Appendix A.: The classification of 7-dimensional 2-step nilpotent Lie algebras

The isomorphism classes of 7-dimensional nilpotent Lie algebras were determined in [14]. Here, we recall the classification of those that are 2-step nilpotent.

The notation we use is consistent with [14]: \(\mathfrak {n}_{n,t}\) or \(\mathfrak {n}_{n,t,\bullet }\) means that the Lie algebra has dimension n and derived algebra of dimension t, while different capital letters in the third argument are used to distinguish non-isomorphic Lie algebras whose derived algebras have the same dimension.

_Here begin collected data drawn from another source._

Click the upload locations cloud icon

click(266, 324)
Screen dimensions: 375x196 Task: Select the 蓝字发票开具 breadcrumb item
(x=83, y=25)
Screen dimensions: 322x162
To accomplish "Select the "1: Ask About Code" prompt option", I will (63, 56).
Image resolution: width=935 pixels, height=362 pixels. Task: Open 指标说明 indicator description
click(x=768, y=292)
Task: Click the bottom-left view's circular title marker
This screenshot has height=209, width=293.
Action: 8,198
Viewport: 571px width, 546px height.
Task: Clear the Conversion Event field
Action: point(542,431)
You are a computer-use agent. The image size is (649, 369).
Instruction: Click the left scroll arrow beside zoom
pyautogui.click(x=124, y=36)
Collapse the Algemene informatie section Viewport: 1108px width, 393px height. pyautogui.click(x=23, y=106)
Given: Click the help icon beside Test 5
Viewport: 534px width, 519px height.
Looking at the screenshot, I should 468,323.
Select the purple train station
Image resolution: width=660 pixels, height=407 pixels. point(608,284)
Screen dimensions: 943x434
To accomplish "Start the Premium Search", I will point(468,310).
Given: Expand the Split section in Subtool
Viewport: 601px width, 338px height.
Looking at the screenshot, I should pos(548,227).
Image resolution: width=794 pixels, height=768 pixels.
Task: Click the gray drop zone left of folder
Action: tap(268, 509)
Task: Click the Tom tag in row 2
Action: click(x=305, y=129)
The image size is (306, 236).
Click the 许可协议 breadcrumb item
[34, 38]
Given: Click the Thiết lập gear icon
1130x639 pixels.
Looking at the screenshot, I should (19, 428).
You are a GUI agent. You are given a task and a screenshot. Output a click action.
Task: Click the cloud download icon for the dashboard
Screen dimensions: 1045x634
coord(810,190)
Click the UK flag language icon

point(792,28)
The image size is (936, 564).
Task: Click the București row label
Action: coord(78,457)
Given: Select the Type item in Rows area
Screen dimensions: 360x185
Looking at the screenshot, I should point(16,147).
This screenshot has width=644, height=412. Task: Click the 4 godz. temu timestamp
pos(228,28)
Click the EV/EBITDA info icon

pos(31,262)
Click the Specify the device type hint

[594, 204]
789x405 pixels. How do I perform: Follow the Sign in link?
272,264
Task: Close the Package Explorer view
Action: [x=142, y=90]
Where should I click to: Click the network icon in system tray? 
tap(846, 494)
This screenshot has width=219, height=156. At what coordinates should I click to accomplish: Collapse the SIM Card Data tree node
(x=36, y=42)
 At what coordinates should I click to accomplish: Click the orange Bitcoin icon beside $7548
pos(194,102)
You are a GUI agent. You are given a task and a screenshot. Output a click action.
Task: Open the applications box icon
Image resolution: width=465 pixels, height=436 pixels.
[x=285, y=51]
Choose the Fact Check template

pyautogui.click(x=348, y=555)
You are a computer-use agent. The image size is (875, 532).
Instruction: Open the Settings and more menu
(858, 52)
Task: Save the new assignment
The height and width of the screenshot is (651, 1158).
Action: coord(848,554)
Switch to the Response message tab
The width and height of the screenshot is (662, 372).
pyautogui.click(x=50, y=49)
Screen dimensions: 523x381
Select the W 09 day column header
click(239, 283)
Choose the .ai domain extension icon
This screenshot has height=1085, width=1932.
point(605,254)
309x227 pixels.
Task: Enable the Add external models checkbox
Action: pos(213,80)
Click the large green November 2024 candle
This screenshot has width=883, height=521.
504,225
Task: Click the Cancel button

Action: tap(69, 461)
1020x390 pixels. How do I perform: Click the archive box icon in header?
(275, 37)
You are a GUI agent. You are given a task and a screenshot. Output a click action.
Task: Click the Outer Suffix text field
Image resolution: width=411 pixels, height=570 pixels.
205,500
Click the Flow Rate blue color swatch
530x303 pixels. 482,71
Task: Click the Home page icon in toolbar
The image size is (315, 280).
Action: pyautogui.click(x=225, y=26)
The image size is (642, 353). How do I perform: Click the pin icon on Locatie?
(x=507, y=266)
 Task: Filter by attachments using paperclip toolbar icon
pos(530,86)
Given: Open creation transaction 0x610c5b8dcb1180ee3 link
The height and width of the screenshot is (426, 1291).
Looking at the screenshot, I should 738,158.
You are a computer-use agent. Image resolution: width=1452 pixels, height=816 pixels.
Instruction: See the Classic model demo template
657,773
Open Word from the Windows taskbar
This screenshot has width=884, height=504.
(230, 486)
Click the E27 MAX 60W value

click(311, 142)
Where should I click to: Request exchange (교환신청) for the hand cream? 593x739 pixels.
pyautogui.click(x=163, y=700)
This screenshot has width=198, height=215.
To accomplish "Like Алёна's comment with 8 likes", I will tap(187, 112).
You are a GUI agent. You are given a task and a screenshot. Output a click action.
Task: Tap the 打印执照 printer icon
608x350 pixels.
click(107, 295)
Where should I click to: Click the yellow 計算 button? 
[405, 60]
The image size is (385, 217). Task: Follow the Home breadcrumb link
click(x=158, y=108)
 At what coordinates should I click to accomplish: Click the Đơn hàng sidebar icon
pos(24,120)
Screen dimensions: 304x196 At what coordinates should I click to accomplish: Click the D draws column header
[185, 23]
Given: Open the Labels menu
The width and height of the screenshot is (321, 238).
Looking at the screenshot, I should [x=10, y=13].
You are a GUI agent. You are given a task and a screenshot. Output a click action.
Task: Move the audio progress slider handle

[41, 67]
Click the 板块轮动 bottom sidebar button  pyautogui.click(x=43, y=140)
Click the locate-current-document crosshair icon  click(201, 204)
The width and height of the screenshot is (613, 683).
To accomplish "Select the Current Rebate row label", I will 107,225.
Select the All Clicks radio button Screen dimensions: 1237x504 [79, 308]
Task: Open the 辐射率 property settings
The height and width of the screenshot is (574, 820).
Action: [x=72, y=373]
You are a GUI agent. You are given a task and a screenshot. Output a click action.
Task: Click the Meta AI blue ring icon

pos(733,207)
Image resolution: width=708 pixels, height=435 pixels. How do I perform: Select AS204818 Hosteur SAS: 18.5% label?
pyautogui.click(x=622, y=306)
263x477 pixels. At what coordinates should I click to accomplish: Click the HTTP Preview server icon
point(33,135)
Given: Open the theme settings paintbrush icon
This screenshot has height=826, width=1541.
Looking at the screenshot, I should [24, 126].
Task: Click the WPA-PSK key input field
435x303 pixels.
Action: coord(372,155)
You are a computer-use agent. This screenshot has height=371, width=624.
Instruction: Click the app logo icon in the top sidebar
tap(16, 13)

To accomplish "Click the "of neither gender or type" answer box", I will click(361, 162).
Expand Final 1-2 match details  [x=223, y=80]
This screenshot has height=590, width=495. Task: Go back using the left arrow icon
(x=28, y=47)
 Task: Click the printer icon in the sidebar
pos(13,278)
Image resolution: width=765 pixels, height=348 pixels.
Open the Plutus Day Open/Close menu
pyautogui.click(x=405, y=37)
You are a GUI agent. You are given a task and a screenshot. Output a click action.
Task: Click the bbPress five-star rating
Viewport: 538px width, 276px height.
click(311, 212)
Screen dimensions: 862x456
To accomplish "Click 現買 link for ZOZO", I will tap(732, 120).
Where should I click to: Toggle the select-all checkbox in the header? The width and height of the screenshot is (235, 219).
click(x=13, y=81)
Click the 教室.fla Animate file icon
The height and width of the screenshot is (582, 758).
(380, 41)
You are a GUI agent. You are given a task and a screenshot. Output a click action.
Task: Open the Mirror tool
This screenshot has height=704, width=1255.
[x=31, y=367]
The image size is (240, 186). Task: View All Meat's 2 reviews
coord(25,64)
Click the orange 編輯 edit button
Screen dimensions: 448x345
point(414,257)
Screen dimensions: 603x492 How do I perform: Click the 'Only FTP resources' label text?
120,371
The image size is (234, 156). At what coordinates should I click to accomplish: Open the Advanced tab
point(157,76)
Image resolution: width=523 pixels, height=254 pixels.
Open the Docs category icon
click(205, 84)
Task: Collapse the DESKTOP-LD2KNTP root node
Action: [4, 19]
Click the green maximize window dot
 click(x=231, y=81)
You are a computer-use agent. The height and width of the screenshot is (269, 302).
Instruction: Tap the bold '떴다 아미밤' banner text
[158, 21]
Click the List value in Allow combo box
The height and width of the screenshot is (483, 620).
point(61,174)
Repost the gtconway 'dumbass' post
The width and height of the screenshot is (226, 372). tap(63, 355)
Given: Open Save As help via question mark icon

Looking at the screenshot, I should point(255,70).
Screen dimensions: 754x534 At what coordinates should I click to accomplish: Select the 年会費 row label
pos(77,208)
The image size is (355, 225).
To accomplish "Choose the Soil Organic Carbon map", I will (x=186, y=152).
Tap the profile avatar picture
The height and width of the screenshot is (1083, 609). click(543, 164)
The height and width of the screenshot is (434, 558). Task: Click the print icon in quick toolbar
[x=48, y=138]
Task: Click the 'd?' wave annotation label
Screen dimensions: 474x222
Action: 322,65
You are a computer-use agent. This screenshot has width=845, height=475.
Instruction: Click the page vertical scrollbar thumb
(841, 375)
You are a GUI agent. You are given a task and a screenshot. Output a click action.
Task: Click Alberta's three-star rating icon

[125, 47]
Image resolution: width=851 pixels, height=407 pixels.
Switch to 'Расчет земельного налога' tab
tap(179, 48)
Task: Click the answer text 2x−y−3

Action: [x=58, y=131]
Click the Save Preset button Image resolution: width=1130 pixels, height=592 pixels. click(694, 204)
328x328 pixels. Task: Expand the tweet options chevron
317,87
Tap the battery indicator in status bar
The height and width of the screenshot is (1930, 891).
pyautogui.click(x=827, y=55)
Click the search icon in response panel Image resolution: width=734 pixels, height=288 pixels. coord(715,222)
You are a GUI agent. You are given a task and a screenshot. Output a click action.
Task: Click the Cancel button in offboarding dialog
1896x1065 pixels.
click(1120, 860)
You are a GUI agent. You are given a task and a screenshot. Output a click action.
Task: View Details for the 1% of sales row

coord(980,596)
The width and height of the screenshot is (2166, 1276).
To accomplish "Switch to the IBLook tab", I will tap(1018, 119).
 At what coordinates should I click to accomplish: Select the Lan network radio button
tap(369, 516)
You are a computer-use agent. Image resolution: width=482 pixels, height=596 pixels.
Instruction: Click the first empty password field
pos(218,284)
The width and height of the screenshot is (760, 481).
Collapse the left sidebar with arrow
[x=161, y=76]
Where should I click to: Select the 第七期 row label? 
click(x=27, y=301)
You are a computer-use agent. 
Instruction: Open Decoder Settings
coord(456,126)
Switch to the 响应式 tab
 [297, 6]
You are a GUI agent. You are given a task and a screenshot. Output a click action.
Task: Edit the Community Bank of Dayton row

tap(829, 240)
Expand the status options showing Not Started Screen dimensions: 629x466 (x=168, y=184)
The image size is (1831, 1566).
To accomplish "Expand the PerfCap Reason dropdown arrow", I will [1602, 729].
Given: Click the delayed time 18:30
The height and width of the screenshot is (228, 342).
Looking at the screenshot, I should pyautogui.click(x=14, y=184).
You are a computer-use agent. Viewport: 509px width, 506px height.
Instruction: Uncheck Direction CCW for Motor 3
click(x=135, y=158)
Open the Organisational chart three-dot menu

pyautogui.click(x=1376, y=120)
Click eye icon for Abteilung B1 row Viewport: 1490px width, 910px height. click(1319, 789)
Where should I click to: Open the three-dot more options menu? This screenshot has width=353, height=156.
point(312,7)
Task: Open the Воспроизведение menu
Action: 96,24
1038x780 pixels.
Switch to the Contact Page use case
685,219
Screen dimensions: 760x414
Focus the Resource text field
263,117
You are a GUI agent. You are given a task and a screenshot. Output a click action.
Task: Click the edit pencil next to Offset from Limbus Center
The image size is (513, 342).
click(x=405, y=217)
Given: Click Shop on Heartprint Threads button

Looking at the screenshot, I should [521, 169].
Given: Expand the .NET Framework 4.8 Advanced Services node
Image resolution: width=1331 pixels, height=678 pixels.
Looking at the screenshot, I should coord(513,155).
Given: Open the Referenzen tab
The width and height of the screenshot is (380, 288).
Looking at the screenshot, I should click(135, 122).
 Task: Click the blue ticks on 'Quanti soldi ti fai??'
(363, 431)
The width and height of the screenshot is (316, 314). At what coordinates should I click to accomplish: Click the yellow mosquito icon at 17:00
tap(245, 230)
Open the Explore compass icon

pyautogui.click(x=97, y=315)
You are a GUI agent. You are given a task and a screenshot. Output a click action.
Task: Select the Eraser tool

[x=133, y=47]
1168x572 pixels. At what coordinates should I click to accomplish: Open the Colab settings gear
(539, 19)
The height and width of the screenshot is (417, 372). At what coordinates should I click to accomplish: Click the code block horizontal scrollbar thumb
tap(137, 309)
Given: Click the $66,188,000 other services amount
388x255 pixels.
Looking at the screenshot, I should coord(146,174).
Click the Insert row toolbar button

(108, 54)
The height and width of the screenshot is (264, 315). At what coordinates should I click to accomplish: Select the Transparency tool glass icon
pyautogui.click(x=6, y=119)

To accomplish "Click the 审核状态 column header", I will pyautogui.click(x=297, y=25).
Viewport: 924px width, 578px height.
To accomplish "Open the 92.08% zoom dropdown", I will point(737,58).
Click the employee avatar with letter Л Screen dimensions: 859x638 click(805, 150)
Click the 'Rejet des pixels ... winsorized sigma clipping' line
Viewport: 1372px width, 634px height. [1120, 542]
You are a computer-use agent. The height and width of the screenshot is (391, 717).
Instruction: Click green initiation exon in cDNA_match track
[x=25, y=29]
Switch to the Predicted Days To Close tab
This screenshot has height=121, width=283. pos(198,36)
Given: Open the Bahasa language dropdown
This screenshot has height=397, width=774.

We also denote by \(\mathfrak h _n\) the Heisenberg Lie algebra of dimension n and by \(\mathfrak {h}_3^{\mathbb {C}}\) the real Lie algebra underlying the complex Heisenberg Lie algebra.

For each Lie algebra \(\mathfrak {n}\), the structure equations are written with respect to a basis \(\{f^1,\ldots ,f^7\}\) of the dual Lie algebra \(\mathfrak {n}^*\).

\(\bullet \):

7-dimensional 2-step nilpotent Lie algebras \(\mathfrak n \) with \(\dim (\mathfrak n ')=1\):

$$\begin{aligned} \mathfrak {h}_3\oplus \mathbb {R}^4= & {} \left( 0,0,0,0,0,0,f^{12}\right) ,\\ \mathfrak {h}_5\oplus \mathbb {R}^2= & {} \left( 0,0,0,0,0,0,f^{12}+f^{34}\right) ,\\ \mathfrak h _7= & {} \left( 0,0,0,0,0,0,f^{12}+f^{34}+f^{56}\right) . \end{aligned}$$

The Heisenberg Lie algebra \(\mathfrak h _7\) is the only indecomposable one in the above list.

\(\bullet \):

7-dimensional 2-step nilpotent Lie algebras \(\mathfrak n \) with \(\dim (\mathfrak n ')=2\):

$$\begin{aligned} \mathfrak {n}_{5,2}\oplus \mathbb {R}^2= & {} \left( 0,0,0,0,f^{12},f^{13},0\right) ,\\ \mathfrak {h}_3\oplus \mathfrak {h}_3\oplus \mathbb {R}= & {} \left( 0,0,0,0,f^{12},f^{34},0\right) ,\\ \mathfrak {h}_3^{\mathbb {C}}\oplus \mathbb {R}= & {} \left( 0,0,0,0,f^{13}-f^{24},f^{14}+f^{23},0\right) ,\\ \mathfrak {n}_{6,2}\oplus \mathbb {R}= & {} \left( 0,0,0,0,f^{12},f^{14}+f^{23},0\right) ,\\ \mathfrak {n}_{7,2,A}= & {} \left( 0,0,0,0,0,f^{12},f^{14}+f^{35}\right) ,\\ \mathfrak {n}_{7,2,B}= & {} \left( 0,0,0,0,0,f^{12}+f^{34},f^{15}+f^{23}\right) . \end{aligned}$$

The only indecomposable Lie algebras in the above list are \(\mathfrak {n}_{7,2,A}\) and \(\mathfrak {n}_{7,2,B}\).

\(\bullet \):

7-dimensional 2-step nilpotent Lie algebras \(\mathfrak n \) with \(\dim (\mathfrak n ')=3\):

$$\begin{aligned} \mathfrak {n}_{6,3}\oplus \mathbb {R}= & {} \left( 0,0,0,0,f^{12},f^{13},f^{23}\right) ,\\ \mathfrak {n}_{7,3,A}= & {} \left( 0,0,0,0,f^{12},f^{23},f^{24}\right) ,\\ \mathfrak {n}_{7,3,B}= & {} \left( 0,0,0,0,f^{12},f^{23},f^{34}\right) ,\\ \mathfrak {n}_{7,3,B_1}= & {} \left( 0,0,0,0,f^{12}-f^{34},f^{13}+f^{24},f^{14}\right) \\ \mathfrak {n}_{7,3,C}= & {} \left( 0,0,0,0,f^{12}+f^{34},f^{23},f^{24}\right) ,\\ \mathfrak {n}_{7,3,D}= & {} \left( 0,0,0,0,f^{12}+f^{34},f^{13},f^{24}\right) ,\\ \mathfrak {n}_{7,3,D_1}= & {} \left( 0,0,0,0,f^{12}-f^{34},f^{13}+f^{24},f^{14}-f^{23}\right) . \end{aligned}$$

The only decomposable Lie algebra in the above list is \(\mathfrak {n}_{6,3}\oplus \mathbb {R}\).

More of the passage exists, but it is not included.